▶ [The task]
Format every line of the entries below as a numbered list, leaving out any blank lines.

[Pixel coordinate grounding data]
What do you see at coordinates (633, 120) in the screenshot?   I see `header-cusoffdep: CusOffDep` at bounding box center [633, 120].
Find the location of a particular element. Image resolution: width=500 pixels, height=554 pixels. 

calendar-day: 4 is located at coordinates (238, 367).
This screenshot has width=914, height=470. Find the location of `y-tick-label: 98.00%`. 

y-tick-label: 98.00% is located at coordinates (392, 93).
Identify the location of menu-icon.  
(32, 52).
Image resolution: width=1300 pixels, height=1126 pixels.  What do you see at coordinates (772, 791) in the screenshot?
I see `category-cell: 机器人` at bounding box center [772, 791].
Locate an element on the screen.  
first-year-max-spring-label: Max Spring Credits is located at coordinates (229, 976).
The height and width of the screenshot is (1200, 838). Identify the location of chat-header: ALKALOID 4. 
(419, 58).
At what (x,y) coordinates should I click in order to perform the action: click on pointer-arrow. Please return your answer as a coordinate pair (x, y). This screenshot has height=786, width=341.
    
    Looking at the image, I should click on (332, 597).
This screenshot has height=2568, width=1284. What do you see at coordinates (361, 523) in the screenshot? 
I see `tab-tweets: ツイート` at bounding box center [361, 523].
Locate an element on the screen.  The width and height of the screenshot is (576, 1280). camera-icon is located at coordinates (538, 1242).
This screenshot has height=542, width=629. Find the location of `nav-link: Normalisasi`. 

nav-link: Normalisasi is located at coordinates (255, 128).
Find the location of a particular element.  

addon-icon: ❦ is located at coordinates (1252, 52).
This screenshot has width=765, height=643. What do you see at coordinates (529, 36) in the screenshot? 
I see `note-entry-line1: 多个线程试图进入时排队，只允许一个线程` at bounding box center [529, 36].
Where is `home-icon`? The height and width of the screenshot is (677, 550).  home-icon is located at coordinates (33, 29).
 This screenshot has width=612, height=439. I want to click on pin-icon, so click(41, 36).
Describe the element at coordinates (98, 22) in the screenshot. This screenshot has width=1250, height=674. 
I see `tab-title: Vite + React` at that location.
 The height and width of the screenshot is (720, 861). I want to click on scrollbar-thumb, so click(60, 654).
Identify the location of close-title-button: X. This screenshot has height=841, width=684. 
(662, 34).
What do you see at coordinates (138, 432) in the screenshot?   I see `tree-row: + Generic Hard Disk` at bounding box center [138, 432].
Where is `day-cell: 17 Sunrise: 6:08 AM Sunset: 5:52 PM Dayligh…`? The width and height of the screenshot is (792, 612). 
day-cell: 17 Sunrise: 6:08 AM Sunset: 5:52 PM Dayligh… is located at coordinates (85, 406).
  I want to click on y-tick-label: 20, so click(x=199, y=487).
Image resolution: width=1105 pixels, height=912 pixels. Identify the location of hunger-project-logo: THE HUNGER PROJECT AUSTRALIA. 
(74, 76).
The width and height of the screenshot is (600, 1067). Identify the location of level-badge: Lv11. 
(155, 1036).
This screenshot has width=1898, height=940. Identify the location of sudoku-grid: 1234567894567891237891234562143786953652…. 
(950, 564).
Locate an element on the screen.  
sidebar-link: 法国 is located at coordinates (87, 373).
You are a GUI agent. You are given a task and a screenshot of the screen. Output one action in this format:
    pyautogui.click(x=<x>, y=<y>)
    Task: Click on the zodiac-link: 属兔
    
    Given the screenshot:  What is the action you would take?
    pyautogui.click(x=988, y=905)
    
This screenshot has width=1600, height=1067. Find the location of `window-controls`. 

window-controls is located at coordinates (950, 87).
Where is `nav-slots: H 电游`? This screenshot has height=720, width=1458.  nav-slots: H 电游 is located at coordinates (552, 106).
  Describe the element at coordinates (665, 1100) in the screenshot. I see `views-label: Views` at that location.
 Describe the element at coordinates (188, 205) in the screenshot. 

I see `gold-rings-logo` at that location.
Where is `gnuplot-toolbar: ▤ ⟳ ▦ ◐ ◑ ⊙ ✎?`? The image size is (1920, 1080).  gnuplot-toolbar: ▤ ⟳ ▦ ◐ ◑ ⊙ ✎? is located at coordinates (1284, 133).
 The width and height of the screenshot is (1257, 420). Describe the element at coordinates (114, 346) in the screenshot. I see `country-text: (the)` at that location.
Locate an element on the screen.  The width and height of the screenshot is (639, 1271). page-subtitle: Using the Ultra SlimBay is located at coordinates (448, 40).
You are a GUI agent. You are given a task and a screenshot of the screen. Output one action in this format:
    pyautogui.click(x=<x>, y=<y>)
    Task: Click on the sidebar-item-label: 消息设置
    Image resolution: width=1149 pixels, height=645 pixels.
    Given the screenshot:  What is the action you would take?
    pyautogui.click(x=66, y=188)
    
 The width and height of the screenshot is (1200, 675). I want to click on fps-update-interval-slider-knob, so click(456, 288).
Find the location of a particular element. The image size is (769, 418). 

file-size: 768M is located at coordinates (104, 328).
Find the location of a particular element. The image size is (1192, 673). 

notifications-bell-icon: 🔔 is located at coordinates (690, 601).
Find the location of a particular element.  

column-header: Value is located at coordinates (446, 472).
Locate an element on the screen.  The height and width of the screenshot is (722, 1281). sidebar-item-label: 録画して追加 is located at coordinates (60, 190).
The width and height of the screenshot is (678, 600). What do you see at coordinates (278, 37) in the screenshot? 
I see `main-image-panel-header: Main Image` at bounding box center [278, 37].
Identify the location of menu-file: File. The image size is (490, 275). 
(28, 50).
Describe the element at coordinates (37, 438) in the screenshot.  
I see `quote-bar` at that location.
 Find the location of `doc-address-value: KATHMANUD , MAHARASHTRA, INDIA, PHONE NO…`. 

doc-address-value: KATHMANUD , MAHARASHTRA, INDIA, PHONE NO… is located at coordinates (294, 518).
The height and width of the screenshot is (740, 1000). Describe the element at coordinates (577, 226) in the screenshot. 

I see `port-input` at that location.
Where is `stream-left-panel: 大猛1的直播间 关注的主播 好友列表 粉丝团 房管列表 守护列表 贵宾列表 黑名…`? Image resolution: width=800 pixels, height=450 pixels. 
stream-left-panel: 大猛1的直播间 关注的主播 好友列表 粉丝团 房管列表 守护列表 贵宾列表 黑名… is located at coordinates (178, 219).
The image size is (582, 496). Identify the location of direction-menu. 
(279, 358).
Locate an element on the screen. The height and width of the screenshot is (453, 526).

▶ [The answer]
1. What do you see at coordinates (633, 120) in the screenshot?   I see `header-cusoffdep: CusOffDep` at bounding box center [633, 120].
2. Find the location of a particular element. Image resolution: width=500 pixels, height=554 pixels. 
3. calendar-day: 4 is located at coordinates (238, 367).
4. This screenshot has width=914, height=470. Find the location of `y-tick-label: 98.00%`. 
5. y-tick-label: 98.00% is located at coordinates (392, 93).
6. Identify the location of menu-icon.  
7. (32, 52).
8. Image resolution: width=1300 pixels, height=1126 pixels.  What do you see at coordinates (772, 791) in the screenshot?
9. I see `category-cell: 机器人` at bounding box center [772, 791].
10. Locate an element on the screen.  
11. first-year-max-spring-label: Max Spring Credits is located at coordinates (229, 976).
12. The height and width of the screenshot is (1200, 838). Identify the location of chat-header: ALKALOID 4. 
13. (419, 58).
14. At what (x,y) coordinates should I click in order to perform the action: click on pointer-arrow. Please return your answer as a coordinate pair (x, y). This screenshot has height=786, width=341.
15.     Looking at the image, I should click on (332, 597).
16. This screenshot has height=2568, width=1284. What do you see at coordinates (361, 523) in the screenshot? 
17. I see `tab-tweets: ツイート` at bounding box center [361, 523].
18. Locate an element on the screen.  The width and height of the screenshot is (576, 1280). camera-icon is located at coordinates (538, 1242).
19. This screenshot has height=542, width=629. Find the location of `nav-link: Normalisasi`. 
20. nav-link: Normalisasi is located at coordinates (255, 128).
21. Find the location of a particular element.  
22. addon-icon: ❦ is located at coordinates (1252, 52).
23. This screenshot has width=765, height=643. What do you see at coordinates (529, 36) in the screenshot? 
24. I see `note-entry-line1: 多个线程试图进入时排队，只允许一个线程` at bounding box center [529, 36].
25. Where is `home-icon`? The height and width of the screenshot is (677, 550).  home-icon is located at coordinates (33, 29).
26.  This screenshot has width=612, height=439. I want to click on pin-icon, so click(41, 36).
27. Describe the element at coordinates (98, 22) in the screenshot. This screenshot has width=1250, height=674. 
28. I see `tab-title: Vite + React` at that location.
29.  The height and width of the screenshot is (720, 861). I want to click on scrollbar-thumb, so click(60, 654).
30. Identify the location of close-title-button: X. This screenshot has height=841, width=684. 
31. (662, 34).
32. What do you see at coordinates (138, 432) in the screenshot?   I see `tree-row: + Generic Hard Disk` at bounding box center [138, 432].
33. Where is `day-cell: 17 Sunrise: 6:08 AM Sunset: 5:52 PM Dayligh…`? The width and height of the screenshot is (792, 612). 
34. day-cell: 17 Sunrise: 6:08 AM Sunset: 5:52 PM Dayligh… is located at coordinates (85, 406).
35.   I want to click on y-tick-label: 20, so click(x=199, y=487).
36. Image resolution: width=1105 pixels, height=912 pixels. Identify the location of hunger-project-logo: THE HUNGER PROJECT AUSTRALIA. 
37. (74, 76).
38. The width and height of the screenshot is (600, 1067). Identify the location of level-badge: Lv11. 
39. (155, 1036).
40. This screenshot has width=1898, height=940. Identify the location of sudoku-grid: 1234567894567891237891234562143786953652…. 
41. (950, 564).
42. Locate an element on the screen.  
43. sidebar-link: 法国 is located at coordinates (87, 373).
44. You are a GUI agent. You are given a task and a screenshot of the screen. Output one action in this format:
45.     pyautogui.click(x=<x>, y=<y>)
46.     Task: Click on the zodiac-link: 属兔
47.     Given the screenshot:  What is the action you would take?
48.     pyautogui.click(x=988, y=905)
49. This screenshot has width=1600, height=1067. Find the location of `window-controls`. 
50. window-controls is located at coordinates (950, 87).
51. Where is `nav-slots: H 电游`? This screenshot has height=720, width=1458.  nav-slots: H 电游 is located at coordinates (552, 106).
52.   Describe the element at coordinates (665, 1100) in the screenshot. I see `views-label: Views` at that location.
53.  Describe the element at coordinates (188, 205) in the screenshot. 
54. I see `gold-rings-logo` at that location.
55. Where is `gnuplot-toolbar: ▤ ⟳ ▦ ◐ ◑ ⊙ ✎?`? The image size is (1920, 1080).  gnuplot-toolbar: ▤ ⟳ ▦ ◐ ◑ ⊙ ✎? is located at coordinates (1284, 133).
56.  The width and height of the screenshot is (1257, 420). Describe the element at coordinates (114, 346) in the screenshot. I see `country-text: (the)` at that location.
57. Locate an element on the screen.  The width and height of the screenshot is (639, 1271). page-subtitle: Using the Ultra SlimBay is located at coordinates (448, 40).
58. You are a GUI agent. You are given a task and a screenshot of the screen. Output one action in this format:
59.     pyautogui.click(x=<x>, y=<y>)
60.     Task: Click on the sidebar-item-label: 消息设置
61.     Image resolution: width=1149 pixels, height=645 pixels.
62.     Given the screenshot:  What is the action you would take?
63.     pyautogui.click(x=66, y=188)
64.  The width and height of the screenshot is (1200, 675). I want to click on fps-update-interval-slider-knob, so click(456, 288).
65. Find the location of a particular element. The image size is (769, 418). 
66. file-size: 768M is located at coordinates (104, 328).
67. Find the location of a particular element. The image size is (1192, 673). 
68. notifications-bell-icon: 🔔 is located at coordinates (690, 601).
69. Find the location of a particular element.  
70. column-header: Value is located at coordinates (446, 472).
71. Locate an element on the screen.  The height and width of the screenshot is (722, 1281). sidebar-item-label: 録画して追加 is located at coordinates (60, 190).
72. The width and height of the screenshot is (678, 600). What do you see at coordinates (278, 37) in the screenshot? 
73. I see `main-image-panel-header: Main Image` at bounding box center [278, 37].
74. Identify the location of menu-file: File. The image size is (490, 275). 
75. (28, 50).
76. Describe the element at coordinates (37, 438) in the screenshot.  
77. I see `quote-bar` at that location.
78.  Find the location of `doc-address-value: KATHMANUD , MAHARASHTRA, INDIA, PHONE NO…`. 
79. doc-address-value: KATHMANUD , MAHARASHTRA, INDIA, PHONE NO… is located at coordinates (294, 518).
80. The height and width of the screenshot is (740, 1000). Describe the element at coordinates (577, 226) in the screenshot. 
81. I see `port-input` at that location.
82. Where is `stream-left-panel: 大猛1的直播间 关注的主播 好友列表 粉丝团 房管列表 守护列表 贵宾列表 黑名…`? Image resolution: width=800 pixels, height=450 pixels. 
83. stream-left-panel: 大猛1的直播间 关注的主播 好友列表 粉丝团 房管列表 守护列表 贵宾列表 黑名… is located at coordinates (178, 219).
84. The image size is (582, 496). Identify the location of direction-menu. 
85. (279, 358).
86. Locate an element on the screen. The height and width of the screenshot is (453, 526).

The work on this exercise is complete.